Ativistas e médicos polacos estão a ser levados a tribunal por ajudarem mulheres a abortar.
Protestos diários
Em entrevista à Euronews, Broniarczyk e Jablonska admitem que as suas atividades são alvo de protestos diários. O que é que as ativistas da AboTak enfrentam, para além do som das cornetas, de serem encharcadas com tinta vermelha ou de verem tapada a luz de acesso às instalações?
"As pessoas que vêm aqui têm cartazes. Por vezes, aparece a chamada carrinha do aborto, cujos altifalantes transmitem vários dados falsos sobre o aborto, sobre a síndrome pós-aborto, sobre a alegada dor sentida pelo feto durante o aborto e sobre as várias complicações que ameaçam a mulher, incluindo alcoolismo, doenças mentais e suicídio, o que é absolutamente falso", salienta Zofia Jablonska. "Dizem, por exemplo, que depois de um aborto, uma pessoa não pode ser mãe uma segunda vez, o que não é verdade, é possível engravidar no dia seguinte a um aborto farmacológico. Bem, e as pessoas aqui ficam uma ou duas horas a rezar o terço".

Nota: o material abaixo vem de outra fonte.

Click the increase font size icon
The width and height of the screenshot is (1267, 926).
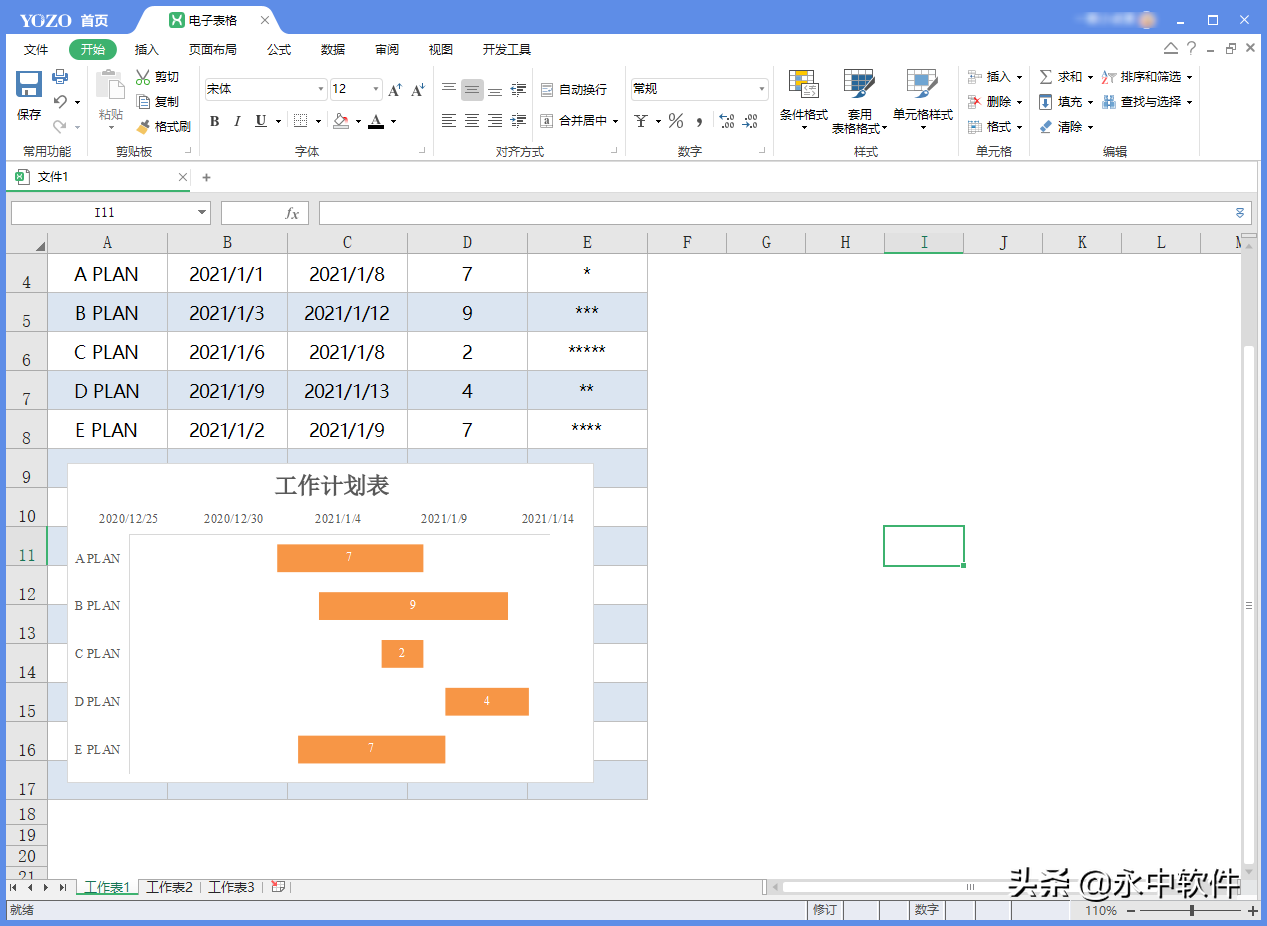coord(394,90)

Abortos legais e ilegais na Polónia
Em 2024, foram realizados 887 abortos legais na Polónia.
"Num país com 38 milhões de habitantes, onde 9 milhões de mulheres em idade reprodutiva vivem e tomam decisões sobre as suas vidas, os seus corpos, todos os dias!", Broniarczyk está chocado.

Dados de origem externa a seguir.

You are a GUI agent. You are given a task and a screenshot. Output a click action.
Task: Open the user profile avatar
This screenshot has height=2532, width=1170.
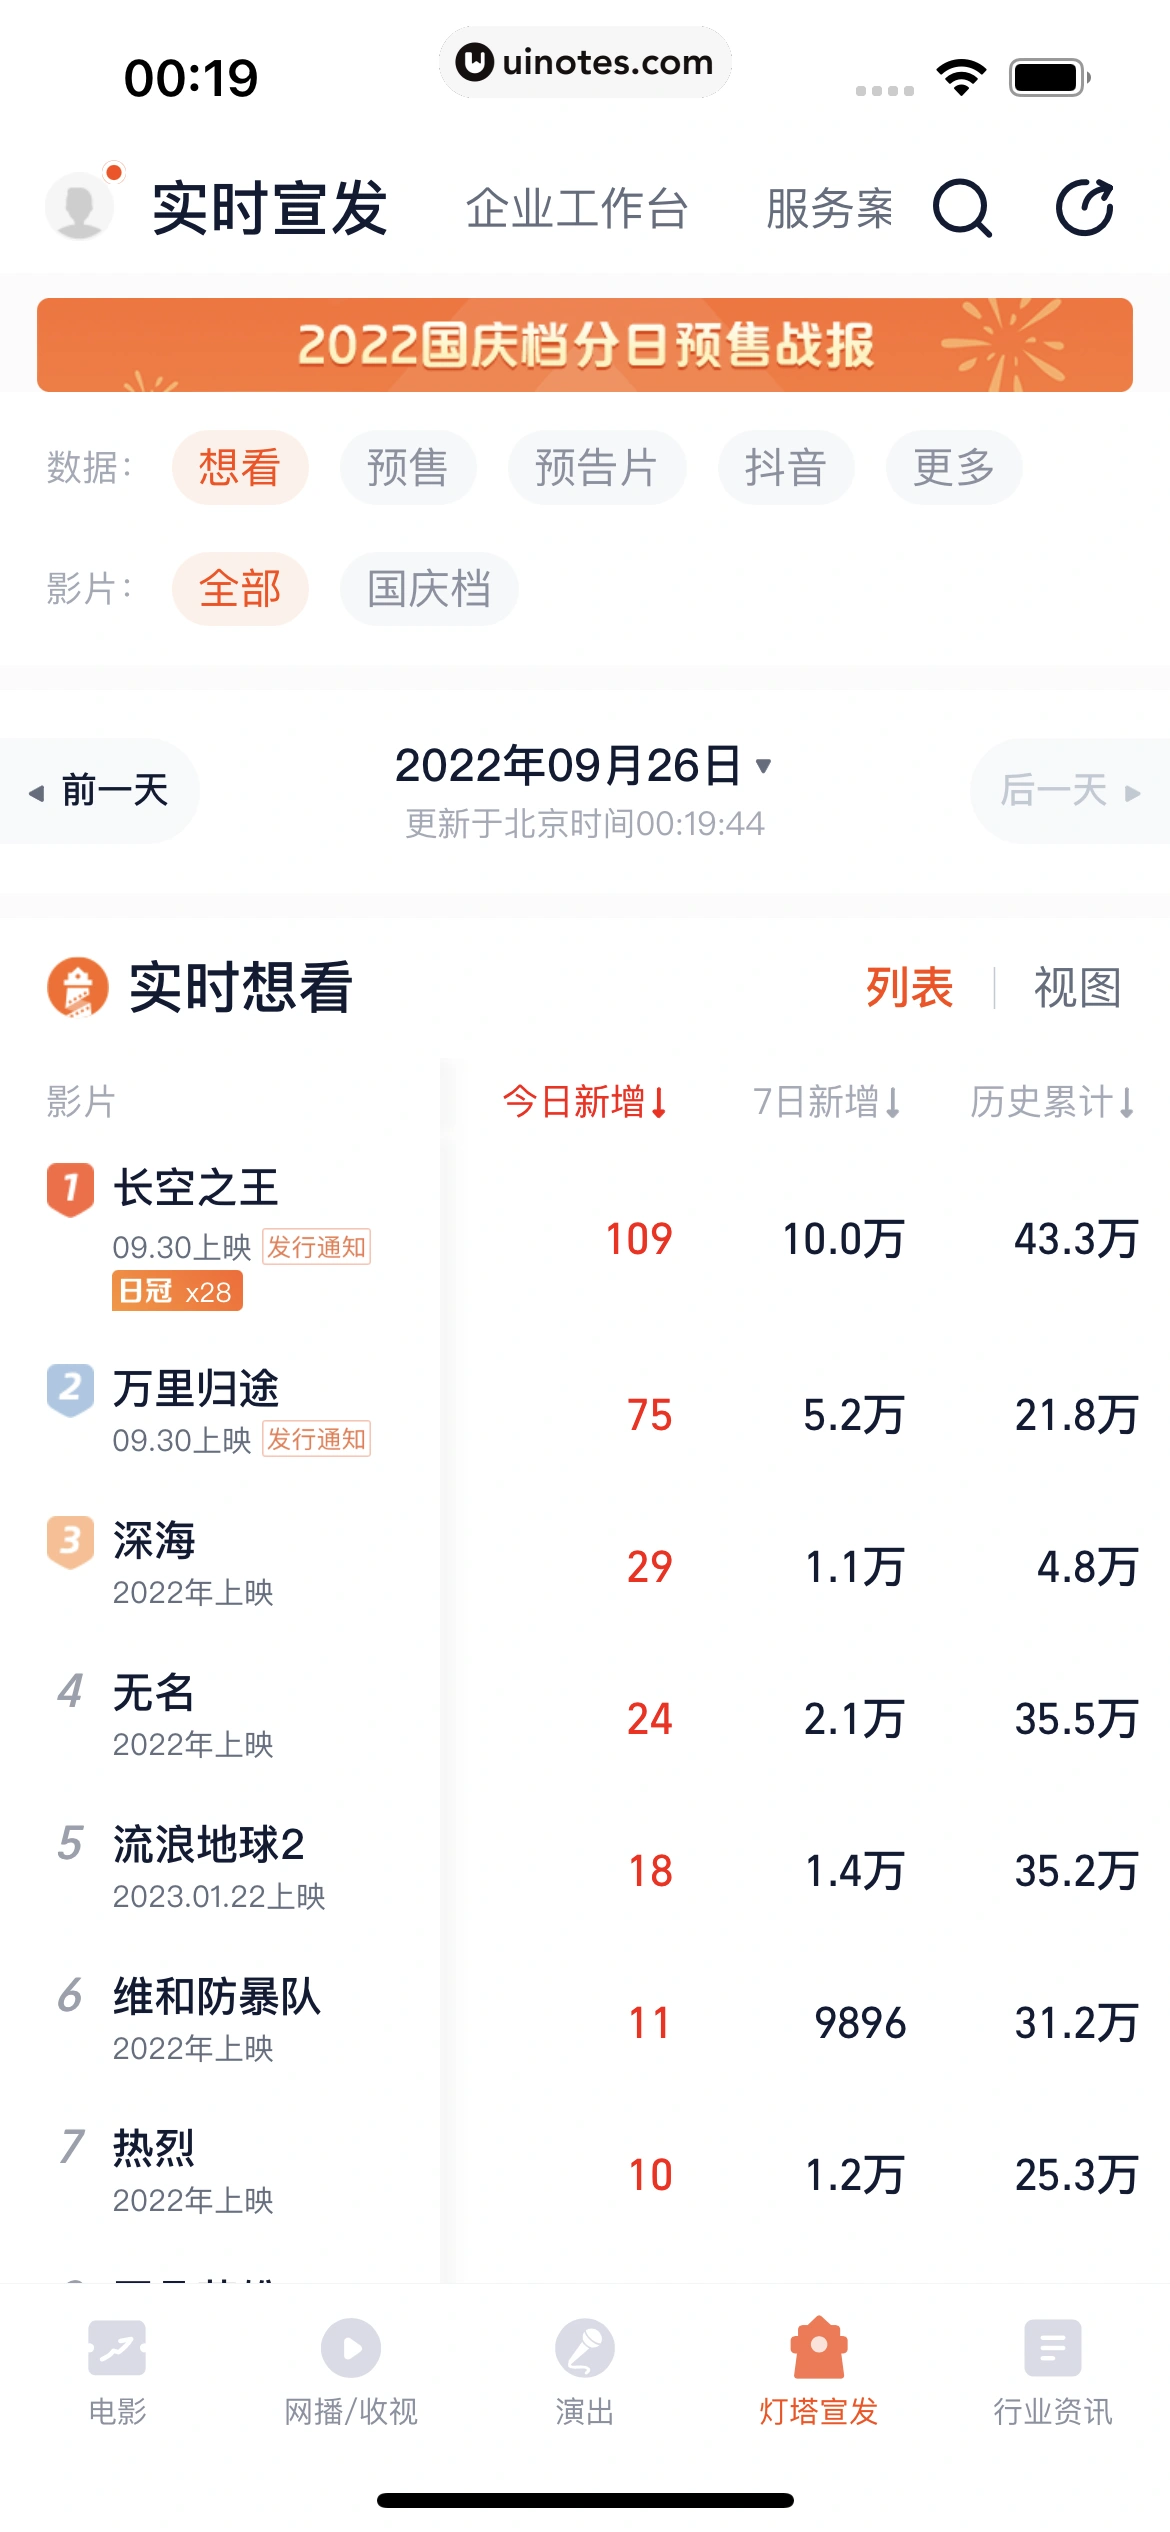80,206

"Simplesmente não sabemos o que se passa nos hospitais polacos. Os médicos não registam, preferem não manter registos e isto é também o resultado das políticas antiaborto".
De acordo com o relatório Aborto Sem Fronteiras - Realidade do Aborto 2024, no ano passado foram realizados 47.000 abortos, ou seja, cerca de 130 procedimentos por dia.
"A maioria destes são abortos com pílulas, mas também cerca de 1.200 mulheres foram para o estrangeiro com a nossa ajuda. É importante referir que três em cada quatro destas mulheres deveriam ter abortado legalmente em hospitais polacos, mas não o conseguiram fazer", explica a criadora da clínica AboTak.
Mudança (não) possível?
A situação do aborto na Polónia pode mudar após as eleições presidenciais de maio, se o candidato da Coligação Cívica, Rafał Trzaskowski, ganhar.
No entanto, ainda não existe uma maioria no parlamento polaco que queira liberalizar o direito ao aborto até 2027. Por isso, não sabemos se existe uma possibilidade realista de flexibilizar uma das leis sobre o aborto mais restritivas da Europa.